Previously, most developers would have created an abstract BaseClass
from which most of their classes would extend, having a Base{Thing}
in almost every directory. Abstracts, have their place, however they should not be the "default" that you go for. This is where Traits and Interfaces come in.
Traits
Firstly, we should understand what a Trait is.
a mechanism for code reuse in single inheritance languages such as PHP. A Trait is intended to reduce some limitations of single inheritance by enabling a developer to reuse sets of methods freely in several independent classes living in different class hierarchies. The semantics of the combination of Traits and classes is defined in a way which reduces complexity, and avoids the typical problems associated with multiple inheritance and Mixins. A Trait is similar to a class, but only intended to group functionality in a fine-grained and consistent way. It is not possible to instantiate a Trait on its own. It is an addition to traditional inheritance and enables horizontal composition of behavior; that is, the application of class members without requiring inheritance.
http://php.net/manual/en/language.oop5.traits.php
In a nutshell, a Trait is a code snippet. It's some form of functionality that can be shared multiple classes, potentially classes of different structure(s) and origin(s).
For instance, using the code in my Managing Filters In Laravel post, we can see that I've used a Trait
to group the functionality together for all Models
You can now add this Trait, to any Eloquent model, and you can filter it.

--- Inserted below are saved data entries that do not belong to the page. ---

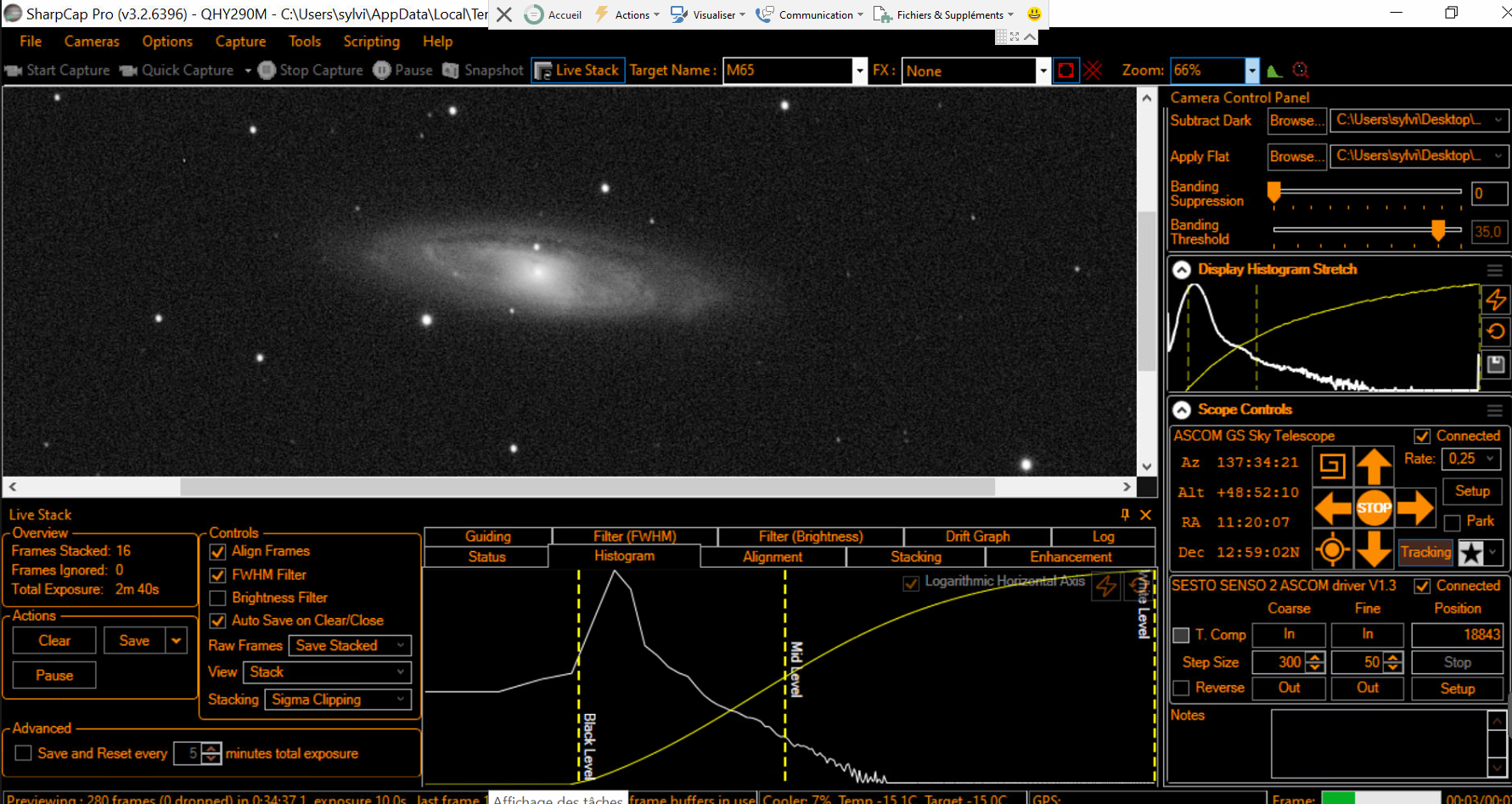Image resolution: width=1512 pixels, height=804 pixels.
Task: Reset histogram stretch with circular arrow icon
Action: 1496,331

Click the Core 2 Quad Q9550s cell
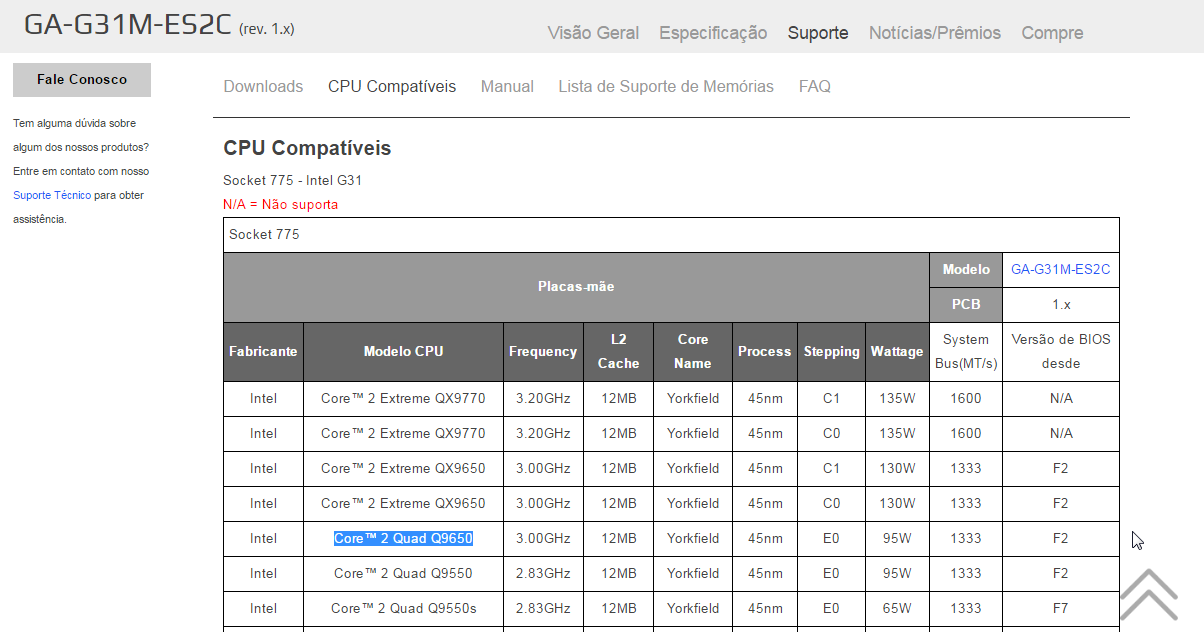pyautogui.click(x=403, y=608)
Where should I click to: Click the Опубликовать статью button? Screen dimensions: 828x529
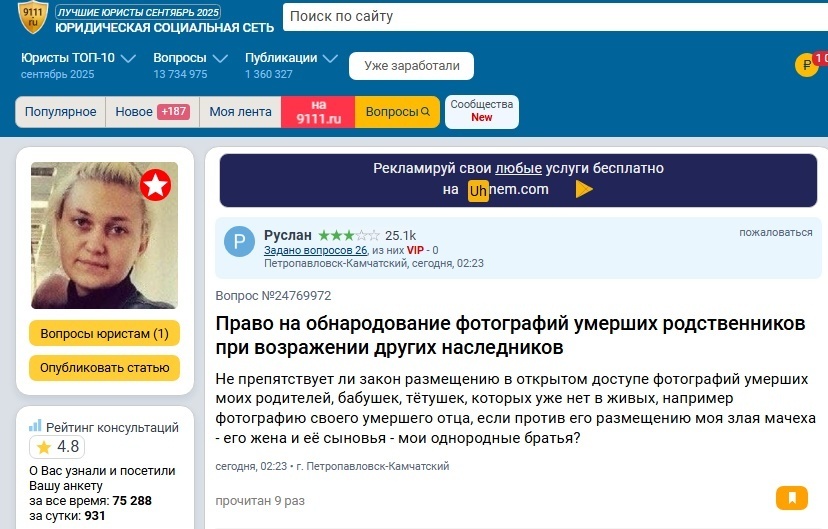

Adding a Trait to a model is as easy as use App\Traits\HasFilters;
Interfaces / Contracts
These are slightly different. Instead of directly inheriting functionality, these will tie your classes into requiring some functionality to be declared and match a definition.
These are great at implementing the Factory Pattern in PHP, as you could have code to the following;
interface Factory
{
public function create() : Object
}
Now any of your factories, can implement this Interface. Making your Dependency Injection far simpler, and happens to follow the Interface segregation principle quite nicely as well. You'll also know that all of your Factories, have the public function create().